ER Urgent Care Holdings, Inc. (PINKSHEETS: ERUC) is pleased to announce that the Company's Board of Directors has approved a plan to offer Shareholders the opportunity to exchange their Common Stock for shares of a new series of Preferred Stock. This plan calls for each one thousand shares of the Company's Common Stock tendered to be exchanged for one share of the Company's newly created Preferred Stock, having a stated value of $1.00 per share. The Company expects that the exchange will be based upon the value of Common Stock shares of $0.001 per share. The shareholders would also receive warrants to purchase additional shares of the Company's Common Stock at $.01 per share.

A shareholder must tender at least one million shares of Common Stock to qualify and take part in this exchange offer. The deadline for accepting the exchange offer and delivery of physical certificates to the Company's transfer agent is by the close of business on September 30, 2008. No conversion of the Series B Preferred Stock to Common Stock can occur until after a holding period of three months from the date of the new certificate. Thereafter, shareholders may convert the Preferred Stock into Common Stock.

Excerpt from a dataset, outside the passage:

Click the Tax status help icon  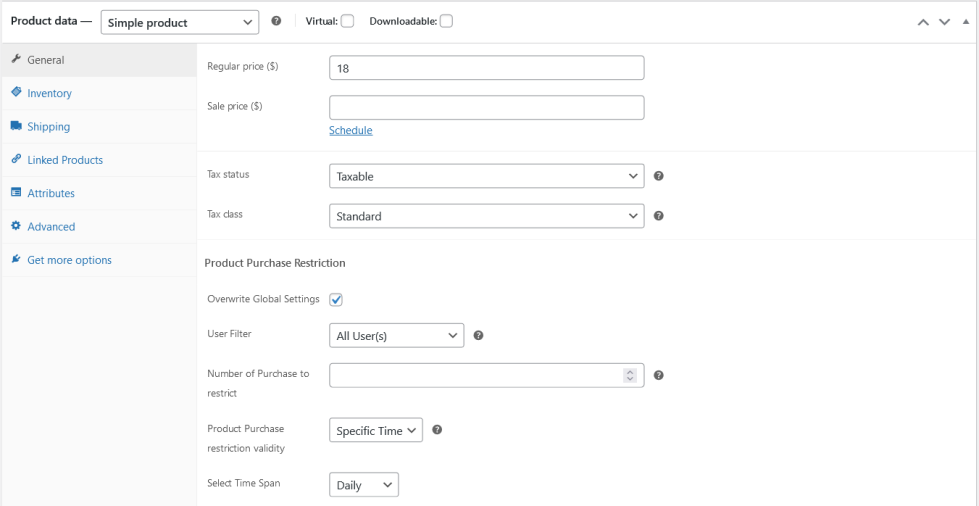coord(659,176)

ER Urgent Care also intends to retire all shares of Common Stock that are turned into the Company, which would dramatically reduce the size of both the number of outstanding common shares of stock and the float.

"The Board's opinion is that our current share price is not representative of its true value, and that following the exchange these shares should be trading at higher levels. Our Company is going through several significant transitions including the recent agreement with Cinergy Health, a large, nationwide health plan company, headquartered in Florida. We agree that a share exchange program is in the best interests of ERUC and its shareholders," stated Mark Solomon, President of ER Urgent Care Holdings, Inc.

To view the full terms of the Preferred Stock Exchange offer, please visit the following link: www.erucc.net.

About ER Urgent Care Holdings Inc.:

ER Urgent Care Holdings Inc. operates ER Urgent Care Centers in South Florida. The "true, bona-fide, Urgent Care Center" is a one-stop shop where patients can receive premier health care and after-hours care at a fraction of the cost of emergency room visits. With the "Urgent Care Center" model emergency rooms will no longer lose money on ER patients with minor injuries and illnesses and the HMOs will no longer have to pay exorbitant claims for non-admitted patients. ER Urgent Care Centers create a win-win situation for everyone, filling the financial and service gap between primary care physicians (PCPs) and hospital emergency rooms.

Statements contained in this news release, other than those identifying historical facts, constitute "forward-looking statements" within the meaning of Section 21E of the Securities Exchange Act of 1934 and the Safe Harbor provisions as contained in the Private Securities Litigation Reform Act of 1995. Such forward-looking statements relating to the Company's future expectations, including but not limited to revenues and earnings, technology efficacy, strategies and plans, are subject to safe harbors protection. Actual Company results and performance may be materially different from any future results, performance, strategies, plans, or achievements that may be expressed or implied by any such forward-looking statements. The Company disclaims any obligation to update or revise any forward-looking statements.